資金繰り

ぜひ資金繰り表の作成を

資金繰り表とは

資金繰り表とは、通常は月単位で企業の現金収入・支出を項目別に記入したもので、収支の差額がどのようになっているか、また不足している場合は、どのように資金調達しているのかをまとめた表のことをいいます。

資金繰り表は経営のために当然使うわけですが、銀行との融資交渉においても重要な書類の1つです。

資金繰り表という名称からとても難しく感じますが、お金の出入りを把握するための表であり、つまり個人でいう家計簿です。

資金繰り表は月単位で把握するのが一般的ですが、資金繰り非常に厳しい企業では、日単位での資金繰り表を作成しましょう。
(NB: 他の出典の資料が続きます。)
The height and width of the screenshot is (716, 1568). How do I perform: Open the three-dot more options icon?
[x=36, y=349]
銀行員時代から今まで多くの中小企業とお付き合いをしてきましたが、資金繰り表を作成している中小企業は意外と少ないです。先ほど銀行融資交渉において重要と申し上げましたが、銀行のために本来作成するのではありません。自社の資金繰りをしっかり把握するために必要な物なのです。

資金繰り表のスタイル

資金繰り表といっても決まったスタイルはありません。
一般的な資金繰り表は以下のような表です。

しかし、このスタイルを見て分かりやすいと思う経営者は少ないかもしれません。それでしたら、自社で使いやすい資金繰り表を作ってもかまいません。インターネットで見つけたものを使ってもいいでしょう。最近は銀行のホームページで公開していることもあります。
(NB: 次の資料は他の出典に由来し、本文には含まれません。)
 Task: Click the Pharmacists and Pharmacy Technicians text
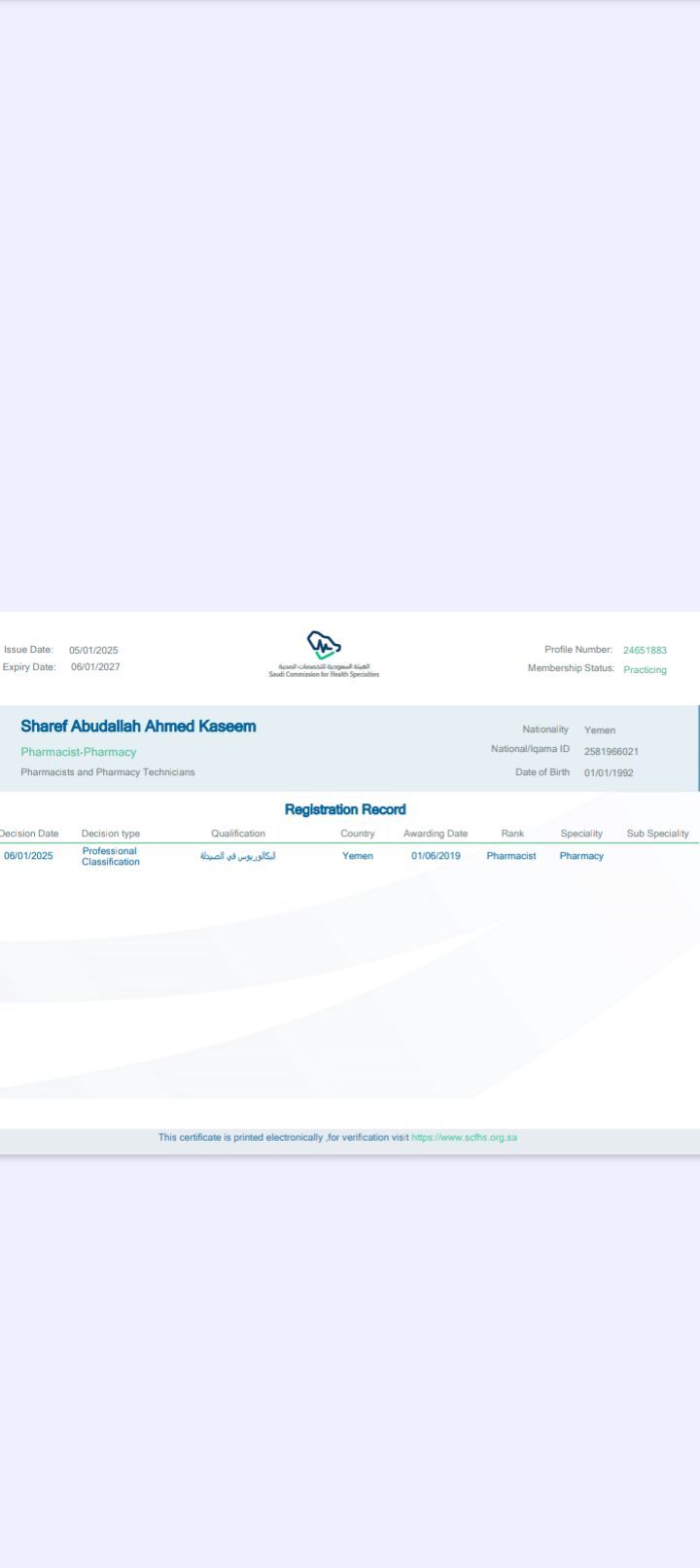(108, 772)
今申し上げたように、資金繰り表には決まったスタイルはありませんが、基本的には月単位で作成します。もし、銀行に提出するのでしたら、3か月程度の実績とその後6カ月程度の予想をセットにして作成するといいでしょう。

銀行もできれば半年程度(できれば1年)先位までの資金繰りは把握したいと考えます。

業種にもよりますが、1年程度予想できるならそこまで作成しましょう。しかし、半年程度先は予想が難しい(分からない)企業も多い事でしょう。その場合は、精度の低い数字を入れても仕方がありませんが、できれば(少なくとも)3か月程度は予想してみましょう。

資金繰り表作成について

実績のほうは帳簿類から作成することができますし、会計ソフトを使っていれば資金繰り表作成機能が付いている事が多いと思います。

予想を作成する場合ですが、家賃、人件費、水道光熱費等の経費の支払いは、大体一定しているので予想がつきやすいでしょう。利息の支払いや借入金の返済は、銀行からもらう返済予定表を利用して下さい。

しかし、一番困るのが売上の入金予定ではないでしょうか。そのためも今後の売上がいくらなのかを予想する必要があります。売上予想は業種や企業によって様々なため、ここでは省略しますが、やや保守的に考えた方が良いと思います。

現金商売なら、予想売上がそのまま入金予定額になるわけですが、売り上げても回収は○か月後という場合も多いでしょう。

仮に2月に1億円売り上げて、月末締め翌月払いであれば、3月に1億円が入金予定額で分かりやすいでしょうが、回収サイトが複数ある場合はそれに合わせて入金予定額を記入していきます。

そして仕入や外注の支払についてですが、企業それぞれに支払条件を決めているはずです。そこから買掛金や支払手形の支払い欄を埋めていきます。

では仕入はどのように予想すればいいのでしょうか。これは売上と連動していますから、過去の仕入率(仕入÷売上高)を参考にして、予想売上高から求めてみましょう。直近3年程度の仕入率を算出してみてください。ある程度の予想はつくはずです。

予想と実績には差が出ます

予想と実績に大きな差がないかを確認しましょう。よく資金繰り表を作成しましょうと言うと、「そんなもの作っても、どうせ実際の数字とは違うから意味ないよ」と言ってくる経営者がいます。あくまで予想ですから実績と多少差が出るのは仕方がありませんし問題ありません。

しかし、大きな差があった場合は、その原因は何なのか原因を追究し改善していく事で、今後の資金繰り予定の精度を高めていくことができます。